My cousin Charlotte worked summers in Lake City, Colorado, while she was going to college and she’d told us about the Million Dollar Highway! I'd been planning on this for years. George wasn’t so sure...
The San Juan Skyway is a scenic byway in southwestern Colorado that’s a 236 mile loop—Ridgway to Durango on US 550, Durango to Cortez on US 160, Cortez to Placerville on US 145, Placerville to Ridgway on US 62. (Or the other direction works too...you can figure it out from where you are.)
The Million Dollar Highway is the 25 mile long segment between Ouray and Silverton--although some say the name goes with it all the way to Durango. It’s twisty, turny, narrow, steep and winding. That pretty well defines why it’s a scary road for a whole lot of people. When they built the thing in 1881, they apparently didn’t believe in guard rails. I suppose if you’re in a wagon pulled by a horse, it’s not a big deal. But when the edge of the road is truly the edge of the road with a shoulder more like spaghetti straps, I’ve found it’s better to focus on the horizon.
I researched it—they said you would be on the inside lane if you drove south to north. However, I forgot that once we got to Colorado. We were staying in Ridgway, which meant we'd be traveling south with the lack of road was on my side. On the other hand, we weren't making the whole loop so to come back I'd be on the inside.
We started in Ridgway near Black Canyon of the Gunnison National Park, and headed south on US 550. I like the really craggy Colorado mountains.
South of Ridgway we drove along the Uncompahgre River, which is the weirdest color water I’ve ever seen. It’s sort of a funky greenish-yellow from the minerals dissolved in it as it passes through the mine runoffs. Not the rusty color of rivers in Utah and Arizona picking up sandstone particles, but not particularly attractive.
In Ouray, George stopped to wash bugs off the window so I could see which direction I should be leaning.
The whole town of Ouray is a National Historic District—most of the buildings were built between 1880 and 1900.
Most of the roads out of town are gravel or dirt. George didn’t want to get off the pavement, so all I got were pictures of dirt roads from a distance. Sometimes I really wish we'd ordered 4-wheel drive on the truck.
There are tunnels...
...and bridges and waterfalls...
...and lots of curves!
But still no shoulder...
...and they let RV's and semis drive on it! The people in motorhomes are more nervous than the rest of us are so tend to want to add width to their own lane by confiscating the center stripes. The truckers have usually done it before so go faster than the rest of us. George was more comfortable with it than I was, but I was on the edge of the road looking down.
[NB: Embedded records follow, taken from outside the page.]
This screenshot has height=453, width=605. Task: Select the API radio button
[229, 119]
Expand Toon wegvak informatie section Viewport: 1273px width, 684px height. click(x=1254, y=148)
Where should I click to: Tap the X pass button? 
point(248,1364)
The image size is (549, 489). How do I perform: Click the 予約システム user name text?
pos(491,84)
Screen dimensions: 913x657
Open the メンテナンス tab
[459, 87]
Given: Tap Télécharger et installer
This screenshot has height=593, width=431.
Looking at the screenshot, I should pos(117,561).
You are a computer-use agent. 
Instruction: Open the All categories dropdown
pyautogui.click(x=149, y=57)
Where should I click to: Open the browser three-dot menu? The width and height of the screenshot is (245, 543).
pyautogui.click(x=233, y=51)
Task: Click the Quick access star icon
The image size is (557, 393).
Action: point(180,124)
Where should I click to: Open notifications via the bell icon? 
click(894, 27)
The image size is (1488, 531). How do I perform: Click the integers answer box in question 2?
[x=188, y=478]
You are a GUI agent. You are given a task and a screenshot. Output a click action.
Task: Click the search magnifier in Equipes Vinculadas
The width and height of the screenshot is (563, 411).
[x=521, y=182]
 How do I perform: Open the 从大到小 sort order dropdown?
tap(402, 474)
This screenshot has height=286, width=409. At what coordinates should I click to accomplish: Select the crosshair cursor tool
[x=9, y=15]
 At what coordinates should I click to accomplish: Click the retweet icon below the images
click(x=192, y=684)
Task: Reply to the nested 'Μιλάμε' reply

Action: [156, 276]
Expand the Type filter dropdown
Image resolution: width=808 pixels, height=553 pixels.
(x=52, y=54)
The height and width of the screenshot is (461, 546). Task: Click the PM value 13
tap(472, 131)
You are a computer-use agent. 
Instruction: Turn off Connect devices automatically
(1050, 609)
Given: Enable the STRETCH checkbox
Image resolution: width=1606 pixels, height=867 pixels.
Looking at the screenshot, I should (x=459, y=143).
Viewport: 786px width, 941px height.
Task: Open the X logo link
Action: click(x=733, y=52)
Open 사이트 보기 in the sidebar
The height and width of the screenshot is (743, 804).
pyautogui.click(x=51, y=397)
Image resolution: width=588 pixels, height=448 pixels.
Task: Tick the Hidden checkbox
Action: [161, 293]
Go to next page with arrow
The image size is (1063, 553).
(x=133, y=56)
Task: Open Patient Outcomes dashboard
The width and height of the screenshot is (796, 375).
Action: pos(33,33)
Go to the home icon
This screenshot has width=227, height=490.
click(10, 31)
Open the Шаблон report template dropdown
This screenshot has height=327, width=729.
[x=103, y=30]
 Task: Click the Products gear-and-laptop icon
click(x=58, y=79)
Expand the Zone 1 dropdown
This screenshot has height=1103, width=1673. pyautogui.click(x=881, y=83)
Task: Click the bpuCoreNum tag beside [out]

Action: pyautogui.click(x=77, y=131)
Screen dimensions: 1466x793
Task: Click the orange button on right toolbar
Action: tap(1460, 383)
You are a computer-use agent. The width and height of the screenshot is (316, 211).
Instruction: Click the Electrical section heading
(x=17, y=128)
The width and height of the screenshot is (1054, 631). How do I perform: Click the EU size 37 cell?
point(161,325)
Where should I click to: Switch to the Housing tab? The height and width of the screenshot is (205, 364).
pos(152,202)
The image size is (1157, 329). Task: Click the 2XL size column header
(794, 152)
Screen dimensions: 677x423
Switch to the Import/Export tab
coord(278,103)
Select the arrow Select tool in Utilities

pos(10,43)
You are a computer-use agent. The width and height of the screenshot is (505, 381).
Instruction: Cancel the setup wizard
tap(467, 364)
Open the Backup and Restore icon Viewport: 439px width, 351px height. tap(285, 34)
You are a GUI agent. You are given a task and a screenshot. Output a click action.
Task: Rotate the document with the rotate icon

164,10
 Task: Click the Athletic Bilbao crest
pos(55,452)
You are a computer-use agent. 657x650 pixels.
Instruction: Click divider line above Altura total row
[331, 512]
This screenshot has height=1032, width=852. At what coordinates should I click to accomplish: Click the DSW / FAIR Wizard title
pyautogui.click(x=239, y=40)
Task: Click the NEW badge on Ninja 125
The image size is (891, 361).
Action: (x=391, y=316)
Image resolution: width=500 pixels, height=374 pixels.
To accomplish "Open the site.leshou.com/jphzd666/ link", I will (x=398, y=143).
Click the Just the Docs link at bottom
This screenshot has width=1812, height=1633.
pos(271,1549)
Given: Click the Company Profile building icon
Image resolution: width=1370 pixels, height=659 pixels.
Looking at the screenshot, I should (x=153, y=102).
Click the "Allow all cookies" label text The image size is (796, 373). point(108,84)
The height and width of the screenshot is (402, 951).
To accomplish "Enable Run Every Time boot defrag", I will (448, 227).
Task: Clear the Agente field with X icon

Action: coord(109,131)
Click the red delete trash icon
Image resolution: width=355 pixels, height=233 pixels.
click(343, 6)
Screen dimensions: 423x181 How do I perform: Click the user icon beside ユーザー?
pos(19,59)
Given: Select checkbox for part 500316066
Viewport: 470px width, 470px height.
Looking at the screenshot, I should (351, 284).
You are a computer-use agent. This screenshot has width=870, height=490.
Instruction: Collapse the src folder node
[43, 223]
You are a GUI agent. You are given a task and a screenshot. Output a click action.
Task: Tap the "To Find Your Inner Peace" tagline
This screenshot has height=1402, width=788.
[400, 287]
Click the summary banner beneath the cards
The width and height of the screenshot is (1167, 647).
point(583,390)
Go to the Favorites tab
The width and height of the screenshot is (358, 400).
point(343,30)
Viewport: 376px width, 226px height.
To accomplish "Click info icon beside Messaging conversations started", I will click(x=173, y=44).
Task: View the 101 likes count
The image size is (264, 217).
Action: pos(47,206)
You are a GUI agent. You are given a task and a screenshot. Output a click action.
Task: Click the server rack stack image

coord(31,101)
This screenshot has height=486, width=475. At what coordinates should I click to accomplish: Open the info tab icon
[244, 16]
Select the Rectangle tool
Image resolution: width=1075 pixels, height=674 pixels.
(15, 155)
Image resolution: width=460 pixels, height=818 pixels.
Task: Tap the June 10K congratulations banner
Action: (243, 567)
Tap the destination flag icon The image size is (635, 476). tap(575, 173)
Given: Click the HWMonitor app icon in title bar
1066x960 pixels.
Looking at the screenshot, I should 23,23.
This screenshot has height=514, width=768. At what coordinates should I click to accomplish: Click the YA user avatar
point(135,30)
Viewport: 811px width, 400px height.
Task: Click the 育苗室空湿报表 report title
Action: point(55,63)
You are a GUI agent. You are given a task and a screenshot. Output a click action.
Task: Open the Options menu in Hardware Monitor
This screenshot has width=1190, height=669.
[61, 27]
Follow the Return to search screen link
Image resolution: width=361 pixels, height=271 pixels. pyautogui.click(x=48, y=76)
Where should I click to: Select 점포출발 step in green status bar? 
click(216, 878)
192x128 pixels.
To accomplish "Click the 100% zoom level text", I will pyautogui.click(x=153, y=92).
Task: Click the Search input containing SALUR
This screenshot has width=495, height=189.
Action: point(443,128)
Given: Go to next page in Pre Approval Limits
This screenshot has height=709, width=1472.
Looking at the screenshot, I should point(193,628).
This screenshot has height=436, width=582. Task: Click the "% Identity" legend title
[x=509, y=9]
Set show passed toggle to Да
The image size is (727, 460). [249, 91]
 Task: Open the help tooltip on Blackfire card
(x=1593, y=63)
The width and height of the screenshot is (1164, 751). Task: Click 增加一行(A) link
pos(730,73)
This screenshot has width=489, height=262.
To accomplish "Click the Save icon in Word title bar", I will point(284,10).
The Red Mountain Creek by the side of the road runs rusty.
The iron-colored Red Mountains are covered with old mines. Historic mine shafts and buildings are everywhere you look. By 1883, nearly 40 mines were sending silver ore to smelters.
Red Mountain Pass is at 11,075’ elevation, then it's downhill to Silverton at 9,318’. This guy was unexpected...and, I must admit, a bit worrisome.
Silverton (established 1874) is also a National Historic Landmark. It’s not very big, and not much was open, but we drove around a little to see the courthouse and Victorian homes.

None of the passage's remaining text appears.